New Taupō Museum exhibit explores the abundance of life within nature
The newest exhibit at Taupō Museum will take visitors on a journey of unguarded, transcendent moments throughout the natural world.
Award-winning artist Lea-Anne Sheather’s exhibit Handle With Care, comprising 2D and 3D textile and collaged art, explores her own experiences with nature.
Sheather’s work includes highly detailed fabrications which depict an imaginary construct called ‘Island of Woo’. These small-scale constructions are inspired by the abundance of life she witnesses every day when she explores the beach and bush reserves near her home.
She pays close attention to the details which she describes as being like mini landscapes. She says even the smallest of spaces “can teem with exuberant layers of life”. Island of Woo is a visual depiction of her imagining of lively, interactive connectivity on Earth.
Her larger work continues to explore our interconnectedness and interdependency with all life forms.
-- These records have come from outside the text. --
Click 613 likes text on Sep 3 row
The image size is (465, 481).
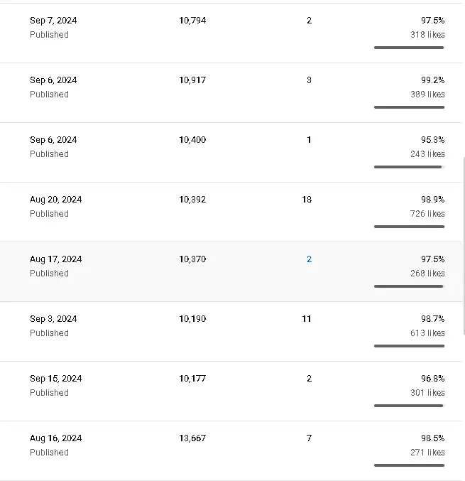click(427, 333)

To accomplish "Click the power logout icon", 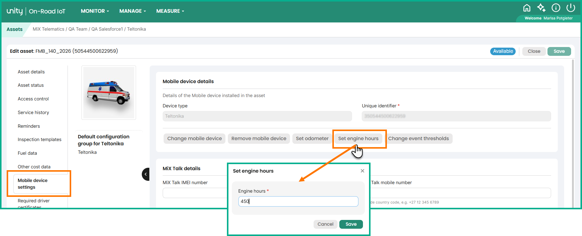I will [x=570, y=8].
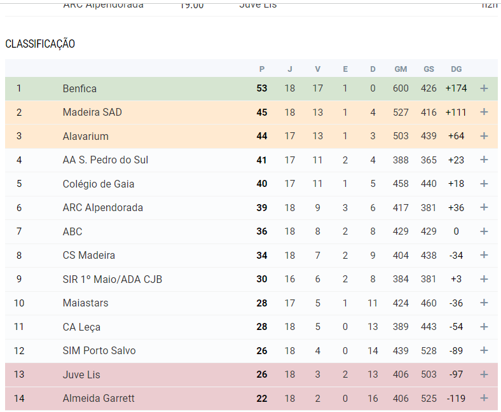Open Juve Lis team in standings

pyautogui.click(x=81, y=374)
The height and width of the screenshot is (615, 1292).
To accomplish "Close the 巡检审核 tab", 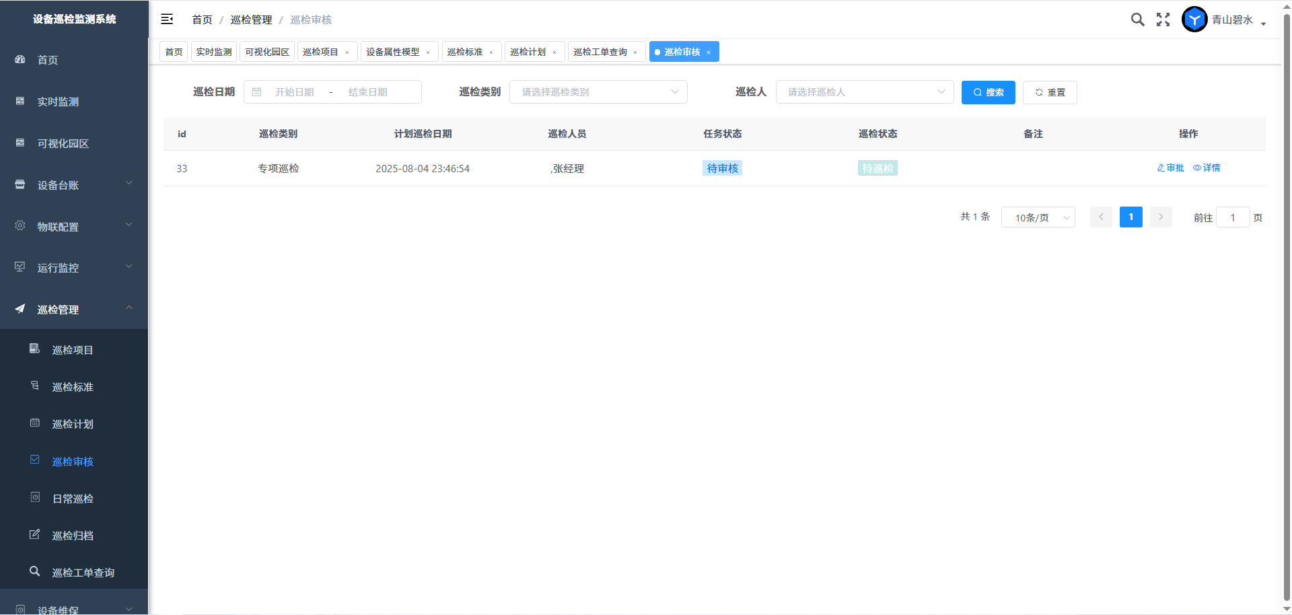I will [709, 52].
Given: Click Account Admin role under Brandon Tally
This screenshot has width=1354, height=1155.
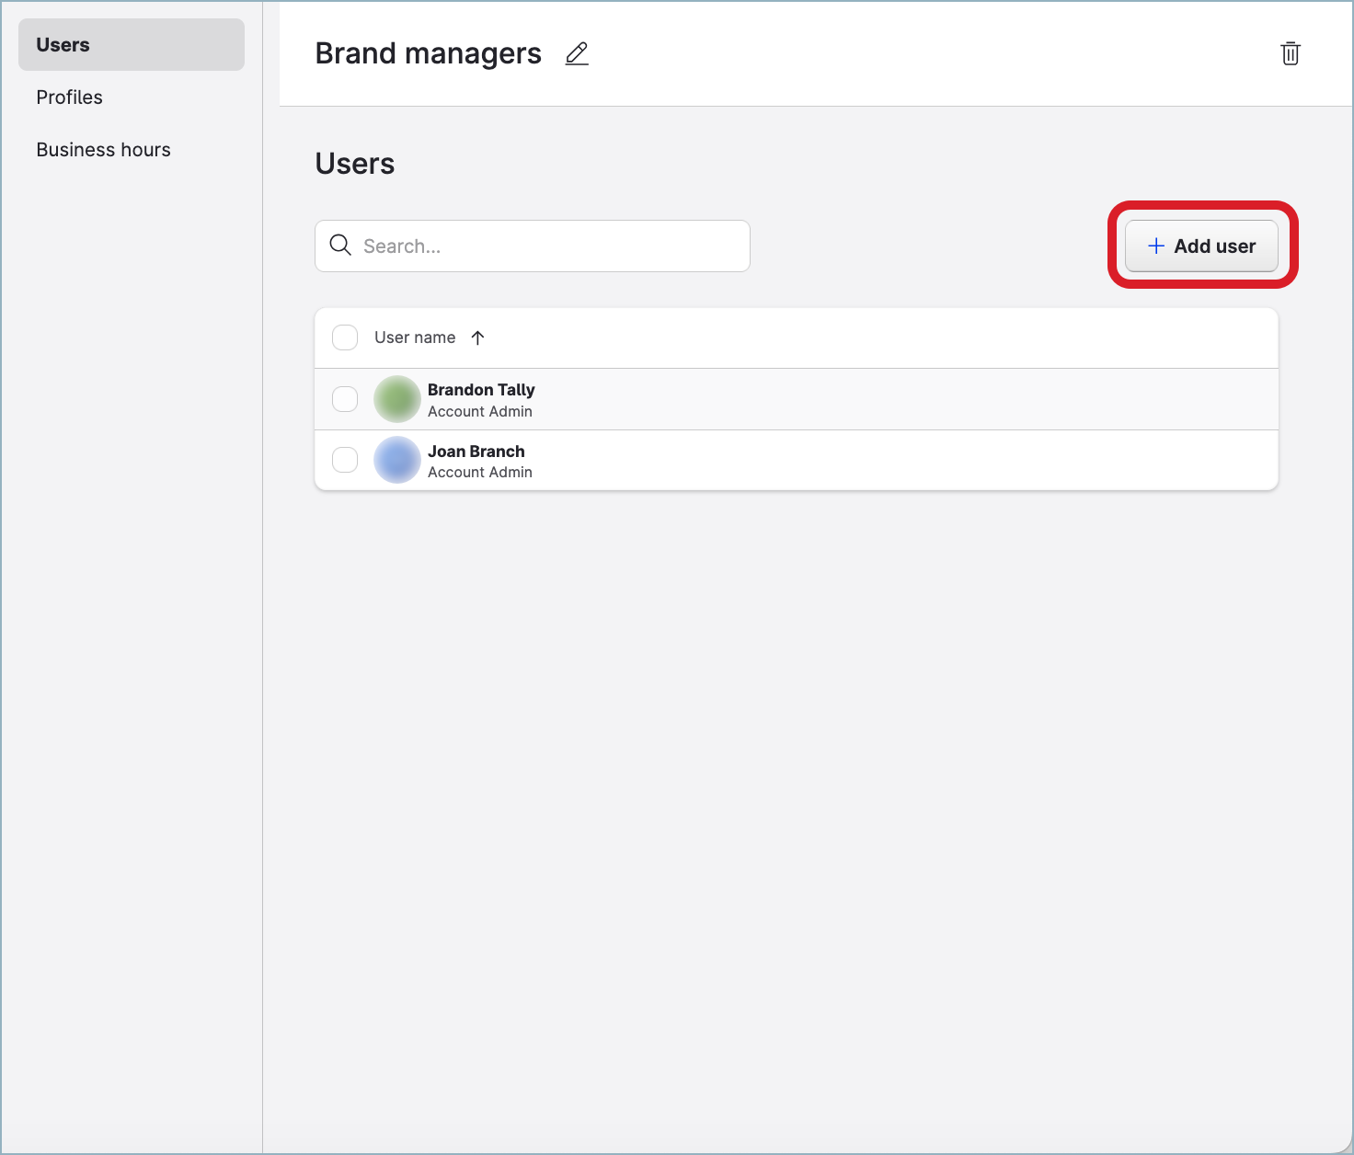Looking at the screenshot, I should (479, 412).
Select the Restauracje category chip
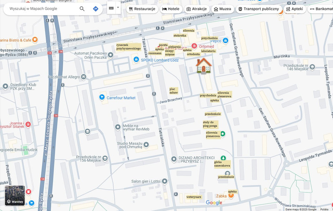Viewport: 333px width, 211px height. (x=142, y=9)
They include freeform embroideries and collages and depict the lines, patterns, and wave-like layers that she saw in dreams and visions which reveal what interconnections might look like.
Some of the artwork is created on recycled woolen blankets and others are created on canvases with recycled paper.
Sheather has won and been a finalist in several art awards within Aotearoa New Zealand, including the Miles Art Award 2014 (Supreme winner), the Parkin Art Award 2022 (Highly Commended), the Molly Morpeth Canaday Art Award 2019 (Highly Commended winner), as well as a finalist in the Walker and Hall Waiheke Art Award, and Rotorua Museum Art Award.
She completed a Master of Fine Arts at the Whitecliffe College of Arts and Design, Tāmaki Makaurau Auckland in 2014.
Handle With Care is being held in Taupō Museum’s Niven Room from 23 March to 12 May. Taupō Museum is open from 10am to 4.30pm daily and entry is free for Taupō District residents with proof of address.